I won't lie, it's still difficult though - being stuck in that inbetween. I'm the kind of person who loves and just needs to know what is that conclusion, what is that ending. I'm the type of person who will get frustrated at a book being too long, skip to the end, read it, and then go back to reading the rest of the book from start to finish. I do this with movies too. People ask me why I like 'spoiling' things for myself. It's not that I don't like waiting to have that good surprise at the end of a good movie or what not, it's more the fear that it won't be a good ending, and so I skip to the end of the book/movie to make sure it will be a good ending, and then I can peacefully and contently go back to the beginning and finish the movie because I know everything in the end will be alright.

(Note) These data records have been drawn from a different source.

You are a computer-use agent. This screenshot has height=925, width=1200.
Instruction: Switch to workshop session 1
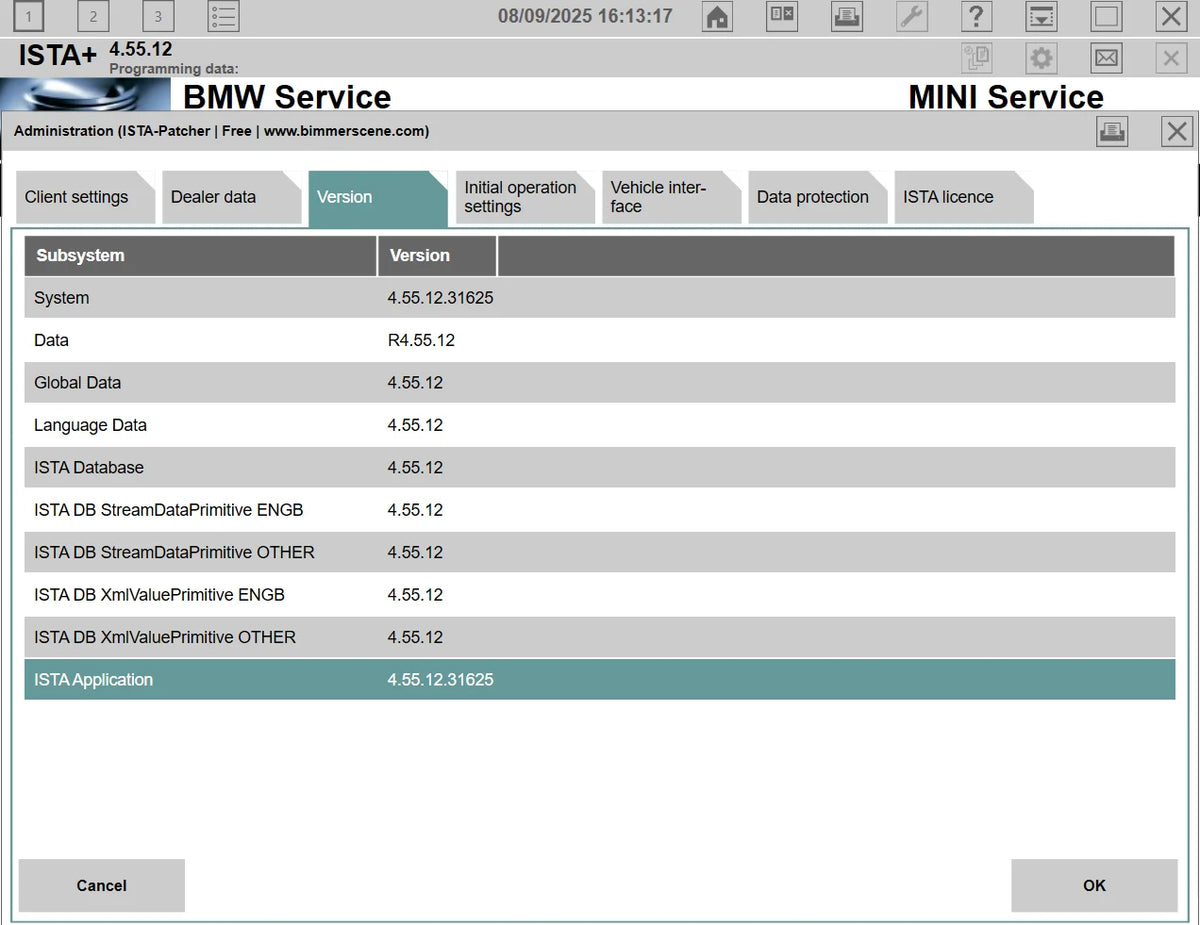tap(28, 16)
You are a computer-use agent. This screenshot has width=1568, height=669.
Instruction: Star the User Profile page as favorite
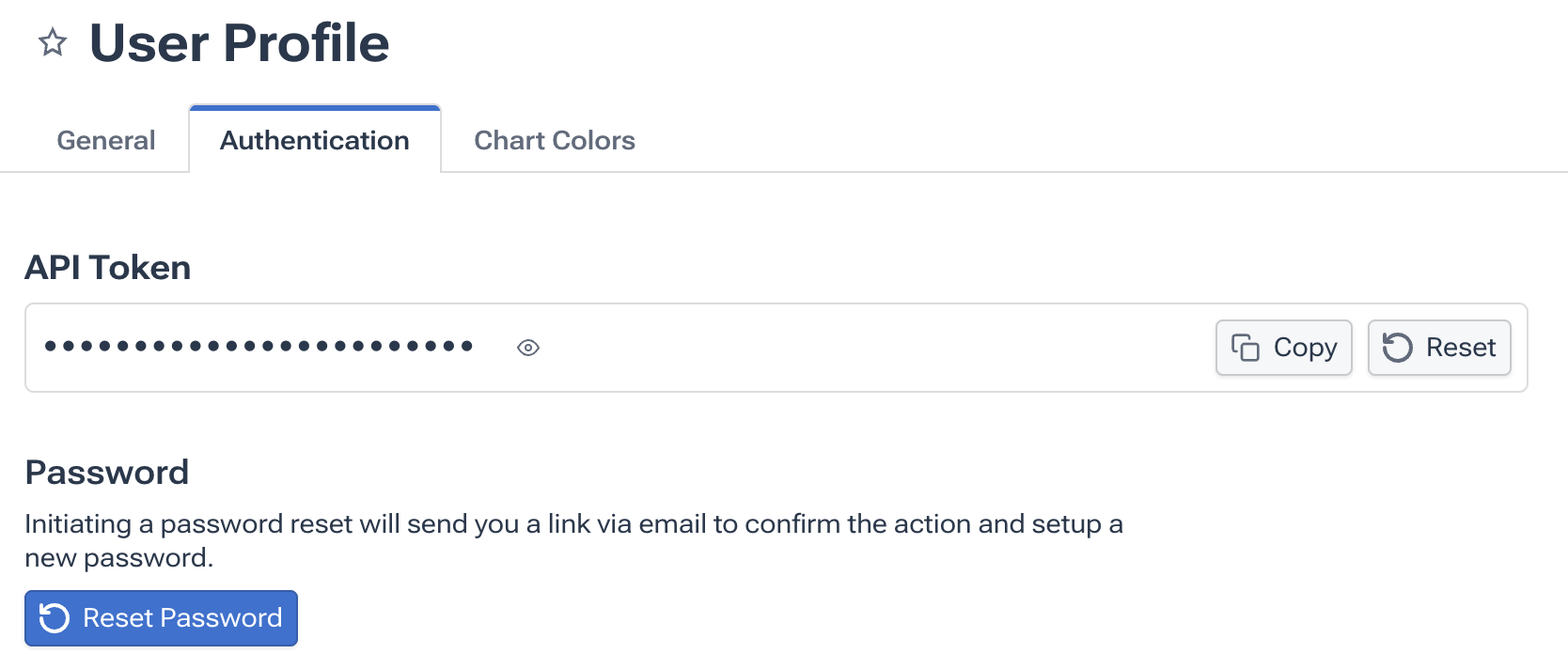tap(53, 42)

And so it is with my own life as well. As much as I know that, with God, there is no such thing as a bad ending, I just want to skip a few years ahead to make sure that things WILL be alright, and then come back to where I am presently and contently live through these times with the full proof and knowledge that good times are coming. But life is not so, and it is good that it is not so. For how else would I learn to trust and rely on God with my all? When else would I be forced to struggle and wrestle with myself in trusting and fixing my sights on God despite the situations or that feeling of wanting to just scream and yell because of how unjust, bleak, or routine/boring present situations are? I'm often torn between feeling hopeful and hopeless. Hopeful because I have my sights fixed on God and I know that with God, everything is good. Hopeless because I have my sights fixed on myself and the surroundings. Obviously, I should be hopeful 100% of the time right? And so I'm still learning during this 'in-between': to trust in God, to rely on Him, to have hope and joy based solely on the fact that God is God of my life. And I know that one day, when I am done with this in between, I will be able to look back on everything and genuinely thank God for every single moment of my life because I know I'll be able to see the ways in which I've grown and matured and become prepared for what I will one day be for the greater glory and purpose of the kingdom. I will then look back on all these 'in betweens', all the 'jail' phases of life and say of them:

(chp 45:8")So then, it was not you who sent me here, but God....(chp 50:20)You intended to harm me, but God intended it for good to accomplish what is now being done, the saving of many lives.